Print the material below verbatim, starting at the line containing "Task: Click the MODULE column header" and ending at the end of the material.

_TASK INPUTS_.
|---|

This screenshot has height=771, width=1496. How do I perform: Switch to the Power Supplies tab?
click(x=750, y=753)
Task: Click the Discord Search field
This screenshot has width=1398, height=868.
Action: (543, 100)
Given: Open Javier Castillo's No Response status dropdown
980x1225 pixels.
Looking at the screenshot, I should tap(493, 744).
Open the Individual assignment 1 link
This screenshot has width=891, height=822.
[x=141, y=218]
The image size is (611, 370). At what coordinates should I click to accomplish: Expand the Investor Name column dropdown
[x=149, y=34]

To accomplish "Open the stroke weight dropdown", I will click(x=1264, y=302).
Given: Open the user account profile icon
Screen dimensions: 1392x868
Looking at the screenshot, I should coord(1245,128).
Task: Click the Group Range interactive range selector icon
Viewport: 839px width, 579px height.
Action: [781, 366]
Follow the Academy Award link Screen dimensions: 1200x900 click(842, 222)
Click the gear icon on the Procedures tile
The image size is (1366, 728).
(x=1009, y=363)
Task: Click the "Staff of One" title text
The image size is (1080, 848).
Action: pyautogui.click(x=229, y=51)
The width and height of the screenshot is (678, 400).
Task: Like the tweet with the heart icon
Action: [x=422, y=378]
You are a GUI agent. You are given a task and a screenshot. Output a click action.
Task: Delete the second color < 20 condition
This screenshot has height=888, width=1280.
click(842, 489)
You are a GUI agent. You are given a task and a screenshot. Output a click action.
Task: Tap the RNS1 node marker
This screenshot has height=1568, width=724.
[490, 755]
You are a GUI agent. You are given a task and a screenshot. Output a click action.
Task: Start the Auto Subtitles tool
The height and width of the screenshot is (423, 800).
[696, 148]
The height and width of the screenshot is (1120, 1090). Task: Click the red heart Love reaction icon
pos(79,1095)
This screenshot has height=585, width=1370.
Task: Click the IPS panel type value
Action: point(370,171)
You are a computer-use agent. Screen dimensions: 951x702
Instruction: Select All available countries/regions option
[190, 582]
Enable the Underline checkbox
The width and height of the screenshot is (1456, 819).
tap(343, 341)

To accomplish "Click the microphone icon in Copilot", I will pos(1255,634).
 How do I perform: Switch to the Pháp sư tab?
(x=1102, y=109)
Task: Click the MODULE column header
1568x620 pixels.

|---|

_ANSWER FOR THE TASK_.
Task: Click the MODULE column header
1568x620 pixels.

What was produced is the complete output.